Egypt gives main oppn group more space before election

Egypt gives main oppn group more space before election
CAIRO — Egyptian authorities are giving the outlawed main opposition group unusual leeway in the run-up to parliamentary elections, in what the group says is an attempt to enhance the vote’s credibility.



The group’s activists were arrested and their supporters blocked from voting in Egypt’s last parliamentary elections in 1995 and 2000. Its members, who stand as independents, still won 17 seats, making them the biggest opposition bloc.


But with a few weeks to go before the elections begin in November, the authorities are releasing instead of arresting activists and the group’s candidates have been allowed to register for the vote largely unimpeded.


Two of the main state newspapers have also published interviews with the group’s leaders in the last two weeks.


Al Ahram daily yesterday printed what the group said was the first full-length interview in living memory with their leader in the state-owned paper.


“There is the start of a change which I feel as a man who has been exposed to oppression. I now feel that the treatment is better and I pray to God that it will continue in this way,” the group’s leader Mohamed Mahdi Akef told the paper.
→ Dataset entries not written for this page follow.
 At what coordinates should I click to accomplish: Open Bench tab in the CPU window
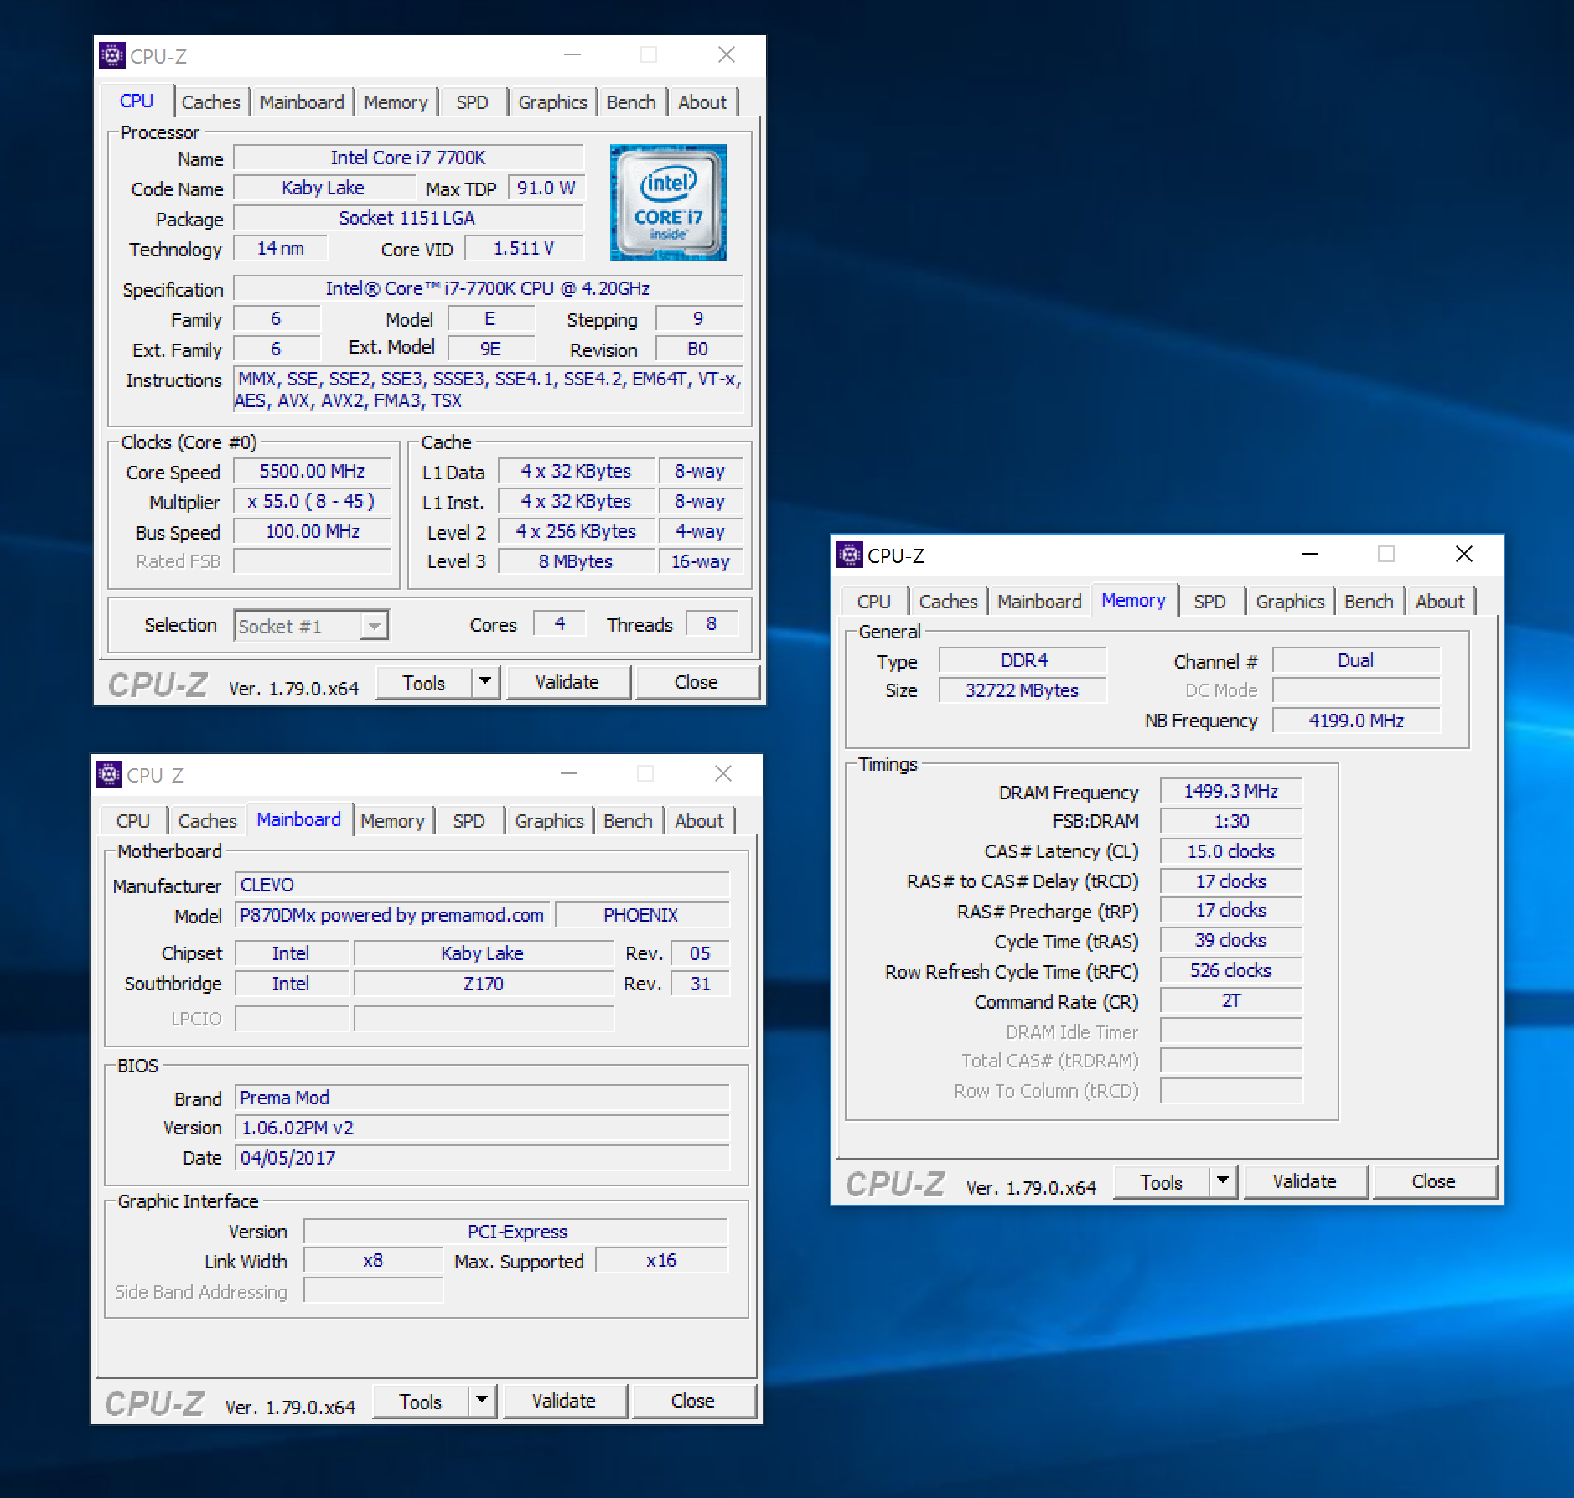click(630, 102)
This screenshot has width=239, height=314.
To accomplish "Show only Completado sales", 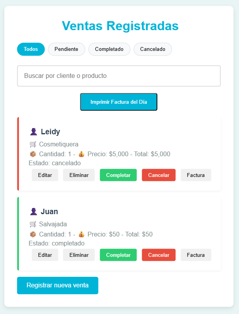I will click(x=109, y=49).
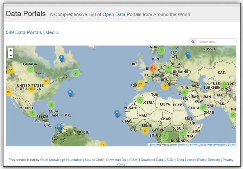The width and height of the screenshot is (243, 169).
Task: Open Data License (Public Domain) link
Action: (x=198, y=160)
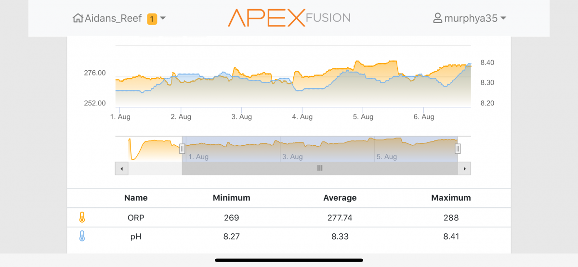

Leading activist Essam El Erian was released from prison this week. He was one of the last of hundreds of activists still jailed from May, when the group held protests demanding greater political freedoms.


Deputy leader Mohamed Habib told Reuters the release of Erian and coverage of the group by Al Ahram were part of government efforts to project the image of greater political tolerance ahead of the election.


“This is natural and logical in view of the political movement going on in Egypt — that the regime would want to improve its image — especially as it is approaching parliamentary elections,” he said.


Habib has also said foreign calls for political reform in Egypt, which held its first multi-candidate presidential election in September, have made it tougher for the government to put pressure on the opposition before the elections.